**TASK OBJECTIVE**. Quote every line below exactly as it reads.

--- RECORDED DATA Enclosed Below ---

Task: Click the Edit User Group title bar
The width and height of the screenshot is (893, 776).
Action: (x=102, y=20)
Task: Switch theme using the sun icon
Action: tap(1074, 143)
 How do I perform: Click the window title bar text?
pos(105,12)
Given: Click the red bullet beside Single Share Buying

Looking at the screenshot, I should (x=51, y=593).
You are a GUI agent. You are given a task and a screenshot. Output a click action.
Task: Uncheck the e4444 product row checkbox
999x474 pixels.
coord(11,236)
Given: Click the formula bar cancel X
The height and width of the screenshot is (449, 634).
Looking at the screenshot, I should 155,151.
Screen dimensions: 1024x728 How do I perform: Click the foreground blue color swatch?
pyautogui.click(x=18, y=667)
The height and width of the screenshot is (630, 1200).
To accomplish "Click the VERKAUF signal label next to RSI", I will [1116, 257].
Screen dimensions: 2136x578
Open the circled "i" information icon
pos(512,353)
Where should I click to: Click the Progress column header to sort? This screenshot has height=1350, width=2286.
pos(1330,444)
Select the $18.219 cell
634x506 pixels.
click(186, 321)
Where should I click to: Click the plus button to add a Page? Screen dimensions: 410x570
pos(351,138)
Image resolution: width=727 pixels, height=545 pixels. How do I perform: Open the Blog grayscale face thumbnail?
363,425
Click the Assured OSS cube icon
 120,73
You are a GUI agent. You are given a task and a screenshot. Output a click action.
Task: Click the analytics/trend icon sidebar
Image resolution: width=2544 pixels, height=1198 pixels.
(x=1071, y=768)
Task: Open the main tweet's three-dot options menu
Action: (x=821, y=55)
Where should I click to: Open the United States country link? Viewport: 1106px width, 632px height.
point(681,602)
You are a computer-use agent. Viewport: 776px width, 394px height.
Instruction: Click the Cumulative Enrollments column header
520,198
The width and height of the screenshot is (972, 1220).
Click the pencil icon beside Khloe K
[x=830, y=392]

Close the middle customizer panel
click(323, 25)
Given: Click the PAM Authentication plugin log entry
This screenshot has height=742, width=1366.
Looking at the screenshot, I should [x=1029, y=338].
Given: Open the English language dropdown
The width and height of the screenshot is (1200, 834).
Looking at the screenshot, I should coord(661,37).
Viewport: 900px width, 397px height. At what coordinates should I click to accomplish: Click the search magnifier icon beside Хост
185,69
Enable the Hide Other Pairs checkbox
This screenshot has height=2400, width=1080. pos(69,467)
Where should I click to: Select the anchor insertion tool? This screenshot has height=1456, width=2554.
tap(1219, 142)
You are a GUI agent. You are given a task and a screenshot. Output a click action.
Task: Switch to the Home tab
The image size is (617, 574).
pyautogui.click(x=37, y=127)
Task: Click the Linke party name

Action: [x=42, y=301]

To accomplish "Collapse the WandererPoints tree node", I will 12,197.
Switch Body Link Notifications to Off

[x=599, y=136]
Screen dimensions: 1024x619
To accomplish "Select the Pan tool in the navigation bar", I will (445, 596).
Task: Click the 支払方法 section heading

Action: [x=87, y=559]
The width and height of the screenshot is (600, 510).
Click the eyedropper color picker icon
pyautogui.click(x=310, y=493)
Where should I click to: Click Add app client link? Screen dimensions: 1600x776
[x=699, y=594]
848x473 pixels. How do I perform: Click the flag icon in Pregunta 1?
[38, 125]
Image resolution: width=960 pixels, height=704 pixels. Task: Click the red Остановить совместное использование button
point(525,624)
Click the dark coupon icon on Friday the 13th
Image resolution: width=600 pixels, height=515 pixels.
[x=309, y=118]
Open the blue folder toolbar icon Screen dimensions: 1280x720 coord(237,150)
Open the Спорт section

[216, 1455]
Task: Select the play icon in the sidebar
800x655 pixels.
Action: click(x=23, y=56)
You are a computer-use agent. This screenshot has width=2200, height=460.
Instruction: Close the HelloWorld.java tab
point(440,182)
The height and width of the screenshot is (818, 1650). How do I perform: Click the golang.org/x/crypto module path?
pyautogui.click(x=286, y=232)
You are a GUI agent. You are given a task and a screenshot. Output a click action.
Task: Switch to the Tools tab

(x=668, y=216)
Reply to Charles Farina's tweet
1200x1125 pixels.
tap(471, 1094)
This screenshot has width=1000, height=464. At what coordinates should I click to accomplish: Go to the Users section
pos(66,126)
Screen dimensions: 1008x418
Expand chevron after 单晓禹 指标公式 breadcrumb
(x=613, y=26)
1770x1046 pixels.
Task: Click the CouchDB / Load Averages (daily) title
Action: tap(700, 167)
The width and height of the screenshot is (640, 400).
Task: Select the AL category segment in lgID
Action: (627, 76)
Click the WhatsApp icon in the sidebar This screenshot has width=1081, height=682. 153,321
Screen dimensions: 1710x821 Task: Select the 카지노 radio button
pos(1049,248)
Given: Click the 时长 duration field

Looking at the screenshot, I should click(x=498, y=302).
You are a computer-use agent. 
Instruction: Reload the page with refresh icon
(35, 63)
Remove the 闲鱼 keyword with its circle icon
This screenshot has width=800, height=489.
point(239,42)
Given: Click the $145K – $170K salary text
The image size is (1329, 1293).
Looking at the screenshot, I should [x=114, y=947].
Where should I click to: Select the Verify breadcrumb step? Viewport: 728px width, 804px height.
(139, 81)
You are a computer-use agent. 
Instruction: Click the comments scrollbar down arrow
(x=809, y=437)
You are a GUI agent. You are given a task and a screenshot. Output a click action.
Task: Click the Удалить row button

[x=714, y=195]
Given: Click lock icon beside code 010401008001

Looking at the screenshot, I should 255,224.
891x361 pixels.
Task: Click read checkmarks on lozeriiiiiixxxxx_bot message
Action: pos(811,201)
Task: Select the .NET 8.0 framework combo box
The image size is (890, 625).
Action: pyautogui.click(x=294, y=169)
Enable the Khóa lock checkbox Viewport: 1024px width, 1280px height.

--- End of Enclosed RECORDED DATA ---

**ANSWER TO THIS EXERCISE**.
Task: Click the Edit User Group title bar
The width and height of the screenshot is (893, 776).
Action: (x=102, y=20)
Task: Switch theme using the sun icon
Action: tap(1074, 143)
 How do I perform: Click the window title bar text?
pos(105,12)
Given: Click the red bullet beside Single Share Buying

Looking at the screenshot, I should (x=51, y=593).
You are a GUI agent. You are given a task and a screenshot. Output a click action.
Task: Uncheck the e4444 product row checkbox
999x474 pixels.
coord(11,236)
Given: Click the formula bar cancel X
The height and width of the screenshot is (449, 634).
Looking at the screenshot, I should 155,151.
Screen dimensions: 1024x728 How do I perform: Click the foreground blue color swatch?
pyautogui.click(x=18, y=667)
The height and width of the screenshot is (630, 1200).
To accomplish "Click the VERKAUF signal label next to RSI", I will [1116, 257].
Screen dimensions: 2136x578
Open the circled "i" information icon
pos(512,353)
Where should I click to: Click the Progress column header to sort? This screenshot has height=1350, width=2286.
pos(1330,444)
Select the $18.219 cell
634x506 pixels.
click(186, 321)
Where should I click to: Click the plus button to add a Page? Screen dimensions: 410x570
pos(351,138)
Image resolution: width=727 pixels, height=545 pixels. How do I perform: Open the Blog grayscale face thumbnail?
363,425
Click the Assured OSS cube icon
 120,73
You are a GUI agent. You are given a task and a screenshot. Output a click action.
Task: Click the analytics/trend icon sidebar
Image resolution: width=2544 pixels, height=1198 pixels.
(x=1071, y=768)
Task: Open the main tweet's three-dot options menu
Action: (x=821, y=55)
Where should I click to: Open the United States country link? Viewport: 1106px width, 632px height.
point(681,602)
You are a computer-use agent. Viewport: 776px width, 394px height.
Instruction: Click the Cumulative Enrollments column header
520,198
The width and height of the screenshot is (972, 1220).
Click the pencil icon beside Khloe K
[x=830, y=392]

Close the middle customizer panel
click(323, 25)
Given: Click the PAM Authentication plugin log entry
This screenshot has height=742, width=1366.
Looking at the screenshot, I should [x=1029, y=338].
Given: Open the English language dropdown
The width and height of the screenshot is (1200, 834).
Looking at the screenshot, I should coord(661,37).
Viewport: 900px width, 397px height. At what coordinates should I click to accomplish: Click the search magnifier icon beside Хост
185,69
Enable the Hide Other Pairs checkbox
This screenshot has height=2400, width=1080. pos(69,467)
Where should I click to: Select the anchor insertion tool? This screenshot has height=1456, width=2554.
tap(1219, 142)
You are a GUI agent. You are given a task and a screenshot. Output a click action.
Task: Switch to the Home tab
The image size is (617, 574).
pyautogui.click(x=37, y=127)
Task: Click the Linke party name

Action: [x=42, y=301]

To accomplish "Collapse the WandererPoints tree node", I will 12,197.
Switch Body Link Notifications to Off

[x=599, y=136]
Screen dimensions: 1024x619
To accomplish "Select the Pan tool in the navigation bar", I will (445, 596).
Task: Click the 支払方法 section heading

Action: [x=87, y=559]
The width and height of the screenshot is (600, 510).
Click the eyedropper color picker icon
pyautogui.click(x=310, y=493)
Where should I click to: Click Add app client link? Screen dimensions: 1600x776
[x=699, y=594]
848x473 pixels. How do I perform: Click the flag icon in Pregunta 1?
[38, 125]
Image resolution: width=960 pixels, height=704 pixels. Task: Click the red Остановить совместное использование button
point(525,624)
Click the dark coupon icon on Friday the 13th
Image resolution: width=600 pixels, height=515 pixels.
[x=309, y=118]
Open the blue folder toolbar icon Screen dimensions: 1280x720 coord(237,150)
Open the Спорт section

[216, 1455]
Task: Select the play icon in the sidebar
800x655 pixels.
Action: click(x=23, y=56)
You are a computer-use agent. This screenshot has width=2200, height=460.
Instruction: Close the HelloWorld.java tab
point(440,182)
The height and width of the screenshot is (818, 1650). How do I perform: Click the golang.org/x/crypto module path?
pyautogui.click(x=286, y=232)
You are a GUI agent. You are given a task and a screenshot. Output a click action.
Task: Switch to the Tools tab

(x=668, y=216)
Reply to Charles Farina's tweet
1200x1125 pixels.
tap(471, 1094)
This screenshot has width=1000, height=464. At what coordinates should I click to accomplish: Go to the Users section
pos(66,126)
Screen dimensions: 1008x418
Expand chevron after 单晓禹 指标公式 breadcrumb
(x=613, y=26)
1770x1046 pixels.
Task: Click the CouchDB / Load Averages (daily) title
Action: tap(700, 167)
The width and height of the screenshot is (640, 400).
Task: Select the AL category segment in lgID
Action: (627, 76)
Click the WhatsApp icon in the sidebar This screenshot has width=1081, height=682. 153,321
Screen dimensions: 1710x821 Task: Select the 카지노 radio button
pos(1049,248)
Given: Click the 时长 duration field

Looking at the screenshot, I should click(x=498, y=302).
You are a computer-use agent. 
Instruction: Reload the page with refresh icon
(35, 63)
Remove the 闲鱼 keyword with its circle icon
This screenshot has width=800, height=489.
point(239,42)
Given: Click the $145K – $170K salary text
The image size is (1329, 1293).
Looking at the screenshot, I should [x=114, y=947].
Where should I click to: Select the Verify breadcrumb step? Viewport: 728px width, 804px height.
(139, 81)
You are a computer-use agent. 
Instruction: Click the comments scrollbar down arrow
(x=809, y=437)
You are a GUI agent. You are given a task and a screenshot. Output a click action.
Task: Click the Удалить row button

[x=714, y=195]
Given: Click lock icon beside code 010401008001

Looking at the screenshot, I should 255,224.
891x361 pixels.
Task: Click read checkmarks on lozeriiiiiixxxxx_bot message
Action: pos(811,201)
Task: Select the .NET 8.0 framework combo box
The image size is (890, 625).
Action: pyautogui.click(x=294, y=169)
Enable the Khóa lock checkbox Viewport: 1024px width, 1280px height.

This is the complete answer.